Ms Dixon went on to say that those best placed to conduct the analysis on their organisations compliance with the regulation were "those in the relevant organisations themselves".
"Issues arise when organisations don’t think before they act, and don’t take the time to implement the legislation," she said.
In addition, she cautioned that while it was "essential" to put in place the various parts of the law, "these will all amount to nothing if your front-line staff do not understand the GDPR and if you fail to mitigate against the risks".
On this subject, Ms Dixon said that organisations need to have a clear internet and system for staff, clear disciplinary actions for employee misuse of data, and a plan for exiting staff that would have had access to data.

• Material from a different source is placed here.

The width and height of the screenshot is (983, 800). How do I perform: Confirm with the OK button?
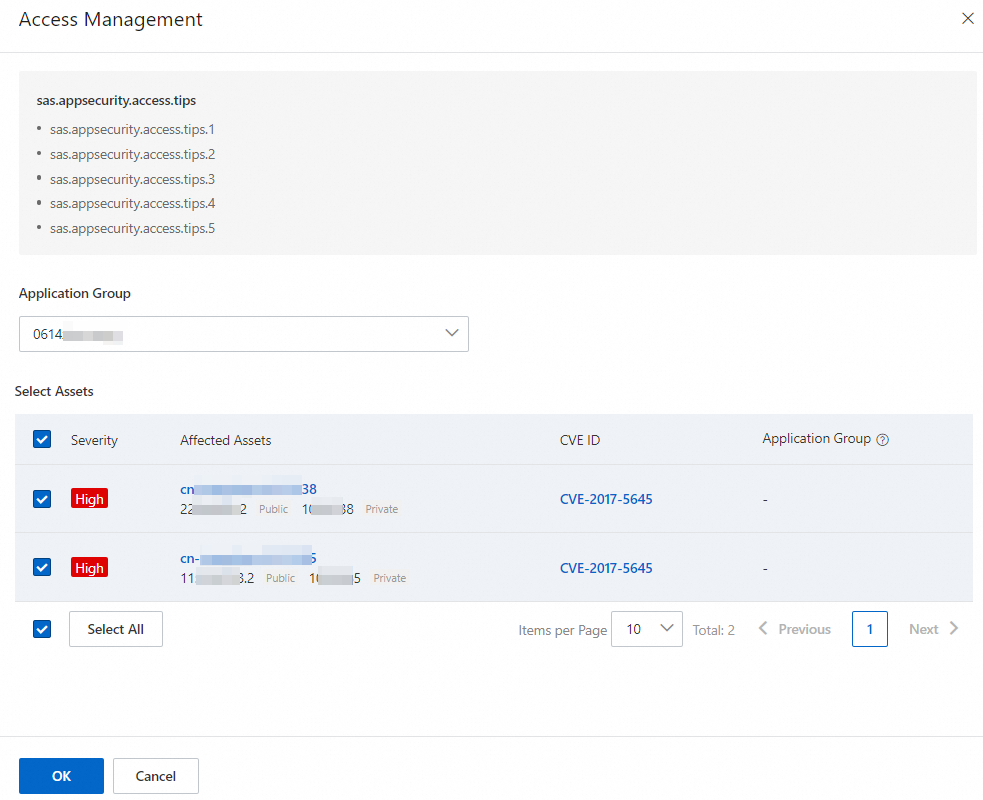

For organisations that may have left things late, Ms Dixon said that "now is a better time to start getting ready than later, start with Art 30 then conduct Art 24 Risk Assessment, then prioritise and sequence actions that your organisation needs to take".
"Project management skills are required to implement the GDPR effectively."
The issue of transparency is another issue that entities need to take care of under Art 12-14, Ms Dixon told delegates at the event.
On the subject of enforcement, Ms Dixon said that it had to be "effective, proportionate, and dissuasive".
"We retain an obligation to handle every complaint we receive from an individual," she said.
However, she said that in the majority of cases, the Commissioner would "will aim to amicably resolve the issue".
"We are aware that a fine of a small amount on a small business could be significant for that business," she added.
Ms Dixon finished by advising businesses to "keep the faith in preparations and have a plan".
The DPC is currently undertaking a "scoping exercise" before progressing with a targeted investigation following a major suspected data breach at Independent News & Media.
This is separate to another investigation by the Office of the Director of Corporate Enforcement which next Monday will ask the High Court to appoint inspectors to investigate the suspected data breach and a range of other corporate governance issues at the company.
Today’s event was opened by Pat Breen, Minister of State for Trade, Employment, Business, EU Digital Single Market and Data Protection.
Minister Breen told delegates that GDPR "is very near and the time for preparing for it is running low".
"It’s not too late, that is the message that we all need to observe today, there is a really good awareness out there," he said.
"We need to realise that we are leaving a digital footprint in cyber space that can be used to identify needs and wants of consumer needs and wants in society, but every citizen must have the confidence that their data is being used safely and responsibly."